#### Texto seleccionado
##############################

Sobrevivía por la pensión de El Diario de la Paz, donde había trabajado por cuarenta años, las clases de gramática y unas notas dominicales que todavía publicaba en ese cotidiano, así como de las ocasionales reseñas musicales que también le encargaban. Su pedido a Rosa Cabarcas le iba a costar lo que cobraba al mes por sus líneas de cada domingo: dos pesos para el cuarto, cuatro para la dueña, tres para la niña y cinco para la cena y otros gastos.
Era bella, limpia y bien criada, le aseguró Rosa Cabarcas. Trabajaba en una fábrica pegando botones, cuidaba de sus hermanos y de su madre, aquejada de reumatismo, agregó, aportando una información que para él, en ese momento, no tuvo la relevancia que adquiriría luego, cuando fue presa de la desesperación. Estaba dormida por la infusión de bromuro con valeriana que le había dado la madama: era morena y tibia, sus senos casi los de un muchacho y sus pies, grandes, de dedos largos y flexibles, lo más atractivo. “Aquella noche descubrí el placer inverosímil de contemplar el cuerpo de una mujer dormida sin los apremios del deseo o los estorbos del pudor”.
Un descubrimiento tan estremecedor que no desfloró a la niña y el cual no haría más que intensificarse en su segunda cita, de la que ella volvió a salir con su virginidad intacta y él poseído por una fuerza y una determinación que hasta entonces le resultaban extrañas. Al punto de que, ya en su casa, no se sentía solo, sino en compañía de ella, percibiendo su aliento en el dormitorio, viéndose desayunar juntos… Se convirtió en una nítida habitante de su memoria, ese espacio de imaginación y reconstrucciones donde él podía cambiarle el color de sus ojos o la edad, según los dictados de sus propios estados de ánimo. “Mi única explicación es que así como los hechos reales se olvidan, también algunos que nunca fueron pueden estar en los recuerdos como si hubieran sido”, se dijo, inundado por una sensación desconocida. En su tercera cita le resultó aún más increíble lo que sentía, porque tocándola en carne y hueso le pareció menos real que en sus recuerdos.

##############################

Datos de ubicación por coordenadas de píxeles:

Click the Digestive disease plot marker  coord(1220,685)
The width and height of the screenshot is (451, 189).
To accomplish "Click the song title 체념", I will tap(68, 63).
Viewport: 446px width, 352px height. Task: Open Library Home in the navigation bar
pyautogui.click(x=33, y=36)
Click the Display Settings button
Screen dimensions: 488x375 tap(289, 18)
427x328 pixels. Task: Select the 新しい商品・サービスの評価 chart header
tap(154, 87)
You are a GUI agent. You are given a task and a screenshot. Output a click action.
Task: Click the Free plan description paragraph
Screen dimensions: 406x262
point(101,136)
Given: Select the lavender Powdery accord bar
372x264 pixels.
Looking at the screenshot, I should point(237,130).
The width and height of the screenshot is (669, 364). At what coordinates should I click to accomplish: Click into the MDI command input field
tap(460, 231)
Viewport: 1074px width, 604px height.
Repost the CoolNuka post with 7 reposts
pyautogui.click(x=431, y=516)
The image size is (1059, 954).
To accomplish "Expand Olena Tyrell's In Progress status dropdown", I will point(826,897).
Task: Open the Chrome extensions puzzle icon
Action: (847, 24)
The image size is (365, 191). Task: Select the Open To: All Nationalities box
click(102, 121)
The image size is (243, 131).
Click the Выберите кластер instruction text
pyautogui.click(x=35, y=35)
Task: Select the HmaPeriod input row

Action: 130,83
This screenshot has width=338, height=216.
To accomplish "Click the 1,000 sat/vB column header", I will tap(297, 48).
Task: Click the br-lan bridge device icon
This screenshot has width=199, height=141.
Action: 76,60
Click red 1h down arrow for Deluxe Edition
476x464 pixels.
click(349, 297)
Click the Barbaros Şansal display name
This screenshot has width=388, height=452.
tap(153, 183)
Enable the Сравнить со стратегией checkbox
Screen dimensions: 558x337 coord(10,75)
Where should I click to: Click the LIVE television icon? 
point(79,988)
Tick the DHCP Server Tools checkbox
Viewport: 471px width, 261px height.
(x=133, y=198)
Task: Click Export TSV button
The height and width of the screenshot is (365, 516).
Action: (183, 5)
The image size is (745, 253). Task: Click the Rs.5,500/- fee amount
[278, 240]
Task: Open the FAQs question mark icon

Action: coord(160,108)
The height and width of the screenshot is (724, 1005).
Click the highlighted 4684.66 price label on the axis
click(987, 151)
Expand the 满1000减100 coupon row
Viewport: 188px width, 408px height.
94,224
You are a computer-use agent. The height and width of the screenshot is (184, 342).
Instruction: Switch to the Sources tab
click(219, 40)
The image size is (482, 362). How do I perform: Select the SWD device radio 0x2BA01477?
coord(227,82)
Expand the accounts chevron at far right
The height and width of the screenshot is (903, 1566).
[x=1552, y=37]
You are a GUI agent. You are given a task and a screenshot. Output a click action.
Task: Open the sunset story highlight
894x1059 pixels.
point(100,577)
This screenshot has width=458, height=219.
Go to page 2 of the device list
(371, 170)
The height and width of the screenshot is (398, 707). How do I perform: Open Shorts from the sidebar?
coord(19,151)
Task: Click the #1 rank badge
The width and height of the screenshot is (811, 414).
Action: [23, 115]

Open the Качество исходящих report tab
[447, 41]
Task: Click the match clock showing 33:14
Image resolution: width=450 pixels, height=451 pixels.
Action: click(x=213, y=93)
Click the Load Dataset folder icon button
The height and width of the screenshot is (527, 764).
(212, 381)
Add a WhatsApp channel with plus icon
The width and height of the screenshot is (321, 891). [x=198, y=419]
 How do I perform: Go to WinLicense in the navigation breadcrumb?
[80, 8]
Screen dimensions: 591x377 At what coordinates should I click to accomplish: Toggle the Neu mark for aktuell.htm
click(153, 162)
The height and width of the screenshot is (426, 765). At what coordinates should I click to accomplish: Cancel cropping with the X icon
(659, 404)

##############################

#### Requisitos del ejercicio
Actualiza el pasaje del texto seleccionado que va de "Sobrevivía por la" a "y otros gastos.", ambos incluidos, y cambia "cuarenta años" por "treinta años". Trabaja únicamente con el texto seleccionado.

#### Solución propuesta
Sobrevivía por la pensión de El Diario de la Paz, donde había trabajado por treinta años, las clases de gramática y unas notas dominicales que todavía publicaba en ese cotidiano, así como de las ocasionales reseñas musicales que también le encargaban. Su pedido a Rosa Cabarcas le iba a costar lo que cobraba al mes por sus líneas de cada domingo: dos pesos para el cuarto, cuatro para la dueña, tres para la niña y cinco para la cena y otros gastos.